What is needed here is every line of the records that includes "field".

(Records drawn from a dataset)
»»

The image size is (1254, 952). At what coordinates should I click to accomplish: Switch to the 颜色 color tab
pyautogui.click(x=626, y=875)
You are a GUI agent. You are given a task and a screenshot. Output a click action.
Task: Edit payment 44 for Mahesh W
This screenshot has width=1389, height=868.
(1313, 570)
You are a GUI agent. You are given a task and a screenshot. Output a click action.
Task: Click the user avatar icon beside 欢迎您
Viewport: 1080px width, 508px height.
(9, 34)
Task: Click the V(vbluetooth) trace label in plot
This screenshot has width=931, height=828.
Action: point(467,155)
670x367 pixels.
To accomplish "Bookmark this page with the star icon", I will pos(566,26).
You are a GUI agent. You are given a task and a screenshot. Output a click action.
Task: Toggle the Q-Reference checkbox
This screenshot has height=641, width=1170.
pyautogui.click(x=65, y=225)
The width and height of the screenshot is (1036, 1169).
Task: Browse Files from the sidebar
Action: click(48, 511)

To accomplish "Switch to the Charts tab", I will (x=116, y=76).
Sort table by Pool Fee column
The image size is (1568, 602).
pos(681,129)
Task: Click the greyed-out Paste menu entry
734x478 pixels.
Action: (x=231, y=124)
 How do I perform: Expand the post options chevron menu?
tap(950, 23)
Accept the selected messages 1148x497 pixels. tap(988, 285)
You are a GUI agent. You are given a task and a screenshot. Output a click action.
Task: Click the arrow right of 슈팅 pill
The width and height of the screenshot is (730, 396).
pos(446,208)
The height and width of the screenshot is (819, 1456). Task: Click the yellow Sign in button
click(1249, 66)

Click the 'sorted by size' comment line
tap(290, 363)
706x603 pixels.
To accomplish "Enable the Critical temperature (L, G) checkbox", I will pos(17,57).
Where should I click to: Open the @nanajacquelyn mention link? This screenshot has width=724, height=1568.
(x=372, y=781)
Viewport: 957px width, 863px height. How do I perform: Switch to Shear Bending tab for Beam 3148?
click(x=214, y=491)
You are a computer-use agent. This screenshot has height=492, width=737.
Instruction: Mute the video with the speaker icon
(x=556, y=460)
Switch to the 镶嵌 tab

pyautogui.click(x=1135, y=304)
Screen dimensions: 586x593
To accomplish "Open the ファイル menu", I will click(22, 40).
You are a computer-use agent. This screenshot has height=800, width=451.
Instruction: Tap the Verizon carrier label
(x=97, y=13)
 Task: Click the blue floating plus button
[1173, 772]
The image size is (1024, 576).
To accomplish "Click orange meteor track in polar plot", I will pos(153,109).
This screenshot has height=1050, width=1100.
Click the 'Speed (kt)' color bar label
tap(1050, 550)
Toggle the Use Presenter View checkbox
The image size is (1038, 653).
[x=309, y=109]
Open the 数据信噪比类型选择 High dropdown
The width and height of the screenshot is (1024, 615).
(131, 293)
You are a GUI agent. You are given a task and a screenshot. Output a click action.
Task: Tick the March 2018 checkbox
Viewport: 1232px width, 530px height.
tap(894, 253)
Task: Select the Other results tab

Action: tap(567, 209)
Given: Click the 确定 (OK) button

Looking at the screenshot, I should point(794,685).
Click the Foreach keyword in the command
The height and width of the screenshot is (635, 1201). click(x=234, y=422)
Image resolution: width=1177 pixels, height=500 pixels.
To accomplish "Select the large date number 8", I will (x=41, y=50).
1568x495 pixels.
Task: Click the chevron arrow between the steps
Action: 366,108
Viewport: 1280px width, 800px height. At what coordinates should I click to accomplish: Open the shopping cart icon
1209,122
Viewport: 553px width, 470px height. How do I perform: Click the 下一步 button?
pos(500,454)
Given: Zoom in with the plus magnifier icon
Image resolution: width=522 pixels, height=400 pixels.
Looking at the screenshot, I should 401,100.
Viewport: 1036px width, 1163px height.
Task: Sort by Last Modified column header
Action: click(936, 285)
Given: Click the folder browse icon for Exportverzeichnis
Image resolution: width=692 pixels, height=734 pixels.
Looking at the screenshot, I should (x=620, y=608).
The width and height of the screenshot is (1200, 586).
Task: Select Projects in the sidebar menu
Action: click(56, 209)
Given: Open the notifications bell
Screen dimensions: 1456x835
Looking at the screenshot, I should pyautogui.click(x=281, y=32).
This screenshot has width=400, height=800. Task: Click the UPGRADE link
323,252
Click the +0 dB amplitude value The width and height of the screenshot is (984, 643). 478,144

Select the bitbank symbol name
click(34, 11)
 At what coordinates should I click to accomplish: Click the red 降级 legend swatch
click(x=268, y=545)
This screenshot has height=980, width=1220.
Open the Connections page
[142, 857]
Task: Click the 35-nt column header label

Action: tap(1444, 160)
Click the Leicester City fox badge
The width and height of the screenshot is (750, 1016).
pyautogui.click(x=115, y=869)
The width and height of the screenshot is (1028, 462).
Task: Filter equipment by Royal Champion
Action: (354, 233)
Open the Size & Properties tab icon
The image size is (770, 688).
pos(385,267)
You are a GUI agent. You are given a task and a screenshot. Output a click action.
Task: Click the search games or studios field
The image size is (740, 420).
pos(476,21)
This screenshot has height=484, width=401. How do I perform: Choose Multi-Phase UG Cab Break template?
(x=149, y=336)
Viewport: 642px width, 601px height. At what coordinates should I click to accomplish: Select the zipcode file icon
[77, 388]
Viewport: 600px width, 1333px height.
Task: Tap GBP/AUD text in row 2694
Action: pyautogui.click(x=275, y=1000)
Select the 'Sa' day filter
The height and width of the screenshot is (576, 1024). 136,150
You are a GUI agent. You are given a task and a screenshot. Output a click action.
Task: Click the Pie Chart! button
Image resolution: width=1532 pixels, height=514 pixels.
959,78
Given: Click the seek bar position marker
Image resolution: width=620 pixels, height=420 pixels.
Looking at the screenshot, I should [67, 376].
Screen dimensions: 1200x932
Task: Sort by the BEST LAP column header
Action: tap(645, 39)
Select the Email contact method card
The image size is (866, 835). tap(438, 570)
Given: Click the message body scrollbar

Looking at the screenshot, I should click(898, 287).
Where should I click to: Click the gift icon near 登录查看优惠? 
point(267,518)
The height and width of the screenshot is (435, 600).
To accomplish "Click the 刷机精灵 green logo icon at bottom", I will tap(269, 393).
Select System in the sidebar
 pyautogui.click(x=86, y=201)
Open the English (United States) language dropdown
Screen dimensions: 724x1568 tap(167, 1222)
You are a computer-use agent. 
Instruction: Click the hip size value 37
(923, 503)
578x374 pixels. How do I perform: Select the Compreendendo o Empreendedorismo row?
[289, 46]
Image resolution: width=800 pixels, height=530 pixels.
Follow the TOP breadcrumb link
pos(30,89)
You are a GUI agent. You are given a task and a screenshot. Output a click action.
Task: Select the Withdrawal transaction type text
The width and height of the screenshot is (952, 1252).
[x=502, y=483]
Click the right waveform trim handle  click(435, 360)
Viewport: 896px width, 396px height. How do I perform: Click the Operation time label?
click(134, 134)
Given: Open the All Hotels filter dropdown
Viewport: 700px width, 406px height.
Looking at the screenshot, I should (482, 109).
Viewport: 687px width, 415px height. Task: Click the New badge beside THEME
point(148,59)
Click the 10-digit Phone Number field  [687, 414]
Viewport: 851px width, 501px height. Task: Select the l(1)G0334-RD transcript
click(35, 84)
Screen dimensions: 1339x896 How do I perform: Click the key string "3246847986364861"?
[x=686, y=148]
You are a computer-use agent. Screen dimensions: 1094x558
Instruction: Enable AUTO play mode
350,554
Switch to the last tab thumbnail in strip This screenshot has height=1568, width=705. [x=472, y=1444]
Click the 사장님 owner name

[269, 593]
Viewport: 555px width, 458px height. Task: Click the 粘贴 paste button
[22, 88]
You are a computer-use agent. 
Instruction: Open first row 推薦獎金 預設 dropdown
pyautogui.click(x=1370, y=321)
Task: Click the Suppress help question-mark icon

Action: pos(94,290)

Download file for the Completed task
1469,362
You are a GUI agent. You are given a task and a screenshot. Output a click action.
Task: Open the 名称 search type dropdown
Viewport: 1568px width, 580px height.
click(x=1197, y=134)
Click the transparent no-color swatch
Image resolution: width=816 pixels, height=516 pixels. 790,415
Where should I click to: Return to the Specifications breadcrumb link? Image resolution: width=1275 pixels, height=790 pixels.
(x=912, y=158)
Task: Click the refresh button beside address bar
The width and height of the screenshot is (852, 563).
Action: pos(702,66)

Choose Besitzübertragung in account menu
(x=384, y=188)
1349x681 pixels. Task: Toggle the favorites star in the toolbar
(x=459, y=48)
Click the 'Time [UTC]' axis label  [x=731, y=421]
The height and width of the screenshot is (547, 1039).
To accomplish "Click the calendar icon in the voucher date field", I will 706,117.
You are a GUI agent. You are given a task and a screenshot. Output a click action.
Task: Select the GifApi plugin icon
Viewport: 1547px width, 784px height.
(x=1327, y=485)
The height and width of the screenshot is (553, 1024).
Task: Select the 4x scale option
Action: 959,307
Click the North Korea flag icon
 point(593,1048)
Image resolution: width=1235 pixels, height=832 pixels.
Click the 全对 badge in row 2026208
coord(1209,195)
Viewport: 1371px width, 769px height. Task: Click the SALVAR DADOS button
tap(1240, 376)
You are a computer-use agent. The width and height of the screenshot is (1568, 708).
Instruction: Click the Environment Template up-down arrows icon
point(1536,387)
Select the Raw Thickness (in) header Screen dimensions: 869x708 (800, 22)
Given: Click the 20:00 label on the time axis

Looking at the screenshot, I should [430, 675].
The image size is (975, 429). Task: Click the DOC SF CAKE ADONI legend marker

««

## Answer below
Task: Click the search games or studios field
Click the 10-digit Phone Number field  [687, 414]
To accomplish "Click the calendar icon in the voucher date field", I will 706,117.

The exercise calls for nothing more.